Nearly 70 percent of mobile phones aren’t password-protected, according to Sophos, a mobile security vendor. Parents allow children to play with their phones without considering that they may download some bit of malware, says Shirley Inscoe, a senior analyst at Aite Group: “They don’t realize the risk they may entail given the data stored on their mobile device.”
Criminals can access a mobile wallet by stealing the handset or by tricking its owner into downloading a piece of malicious code. Malware attacks on U.S. smartphones have risen 18 percent since 2011 and now add up to 15.3 percent of the world total, says mobile security vendor NQ Mobile.
Sometimes the weak link is not the phone but accessories designed for it. Using an earlier generation of attachments sold by Square, which allow iPhones to accept credit- and debit-card payments, security experts were able to show how criminals could set up merchant accounts and accept payments using stolen credit-card numbers. “The technology is so vulnerable and so easy to defeat,” says Adam Laurie, a director at security researcher Aperture Labs. Square is phasing out the older attachments and has added encryption to ward against this type of fraud. The company would not comment for this story.

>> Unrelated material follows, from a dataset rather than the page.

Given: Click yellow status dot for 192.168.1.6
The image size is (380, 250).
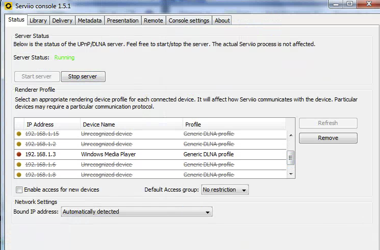Looking at the screenshot, I should (x=19, y=164).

Banks and mobile-payment providers are scrambling to build—or buy—better defenses. “There’s lots of investment into solving this problem,” says Fiserv’s Urban. Guardian Analytics, a Silicon Valley startup, has developed software for banks that analyzes a consumer’s past transaction behavior—whether she made small or large purchases and how often—to determine if her phone has been hijacked. There are also security tools that can triangulate a mobile user’s location and verify that she is using her usual wireless device. PayPal has identified more than 1,000 variables that can help the company determine the authenticity of a transaction, says Michael Barrett, its chief information security officer. “We tend to use a lot of contextual security,” he says. “And we are always evolving those controls.”

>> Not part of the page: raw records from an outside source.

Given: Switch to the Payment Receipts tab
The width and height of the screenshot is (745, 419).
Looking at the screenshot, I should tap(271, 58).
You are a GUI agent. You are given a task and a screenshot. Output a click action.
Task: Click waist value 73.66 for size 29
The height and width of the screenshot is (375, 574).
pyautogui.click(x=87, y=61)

Nitesh Saxena, an assistant professor of computer science at the University of Alabama at Birmingham, has taken the notion of contextual security a step further. In a research paper, he proposes having a user’s phone and a store’s scanner each record the audio of background noises during a mobile-payment transaction. The two recordings would then be matched up on some distant server. “The good thing about the phones is, they have all the computing power, the sensors, and you can use them,” Saxena says. The goal is to prevent so-called relay attacks, in which a criminal scans a credit card with a phone and then passes the card number wirelessly to an accomplice overseas, who uses it to make purchases with his mobile device.
Getting the technology right is simpler than figuring out how to divide responsibility for fraud detection and apportion losses when fraud has taken place. A typical transaction involves a wireless carrier, a payment service, and a bank. “Depending on how you paid for the thing, it might not be clear who’s holding the responsibility,” says Suzanne Martindale, staff attorney at Consumers Union, which publishes Consumer Reports. “In many cases, unfortunately, it’s the consumer left holding the bag, because they get frustrated with the runaround.”

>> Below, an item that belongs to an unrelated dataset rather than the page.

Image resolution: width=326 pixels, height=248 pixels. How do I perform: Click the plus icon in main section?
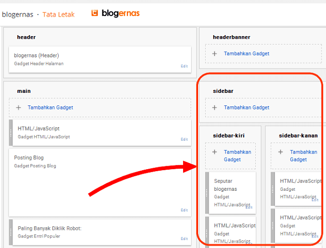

Once the wrinkles are ironed out, though, mobile payments could become more secure than checks or card-based payments. “If your phone is lost or stolen, with a single call, you can remotely disable the wallet,” says Jaymee Johnson, head of marketing at Isis, a mobile-payment venture of AT&T (T), Verizon Wireless (VZ), and T-Mobile USA (DTE:GR) that is expected to launch service this fall. For anyone who has had to spend an afternoon canceling credit cards after being pickpocketed, that sounds appealing.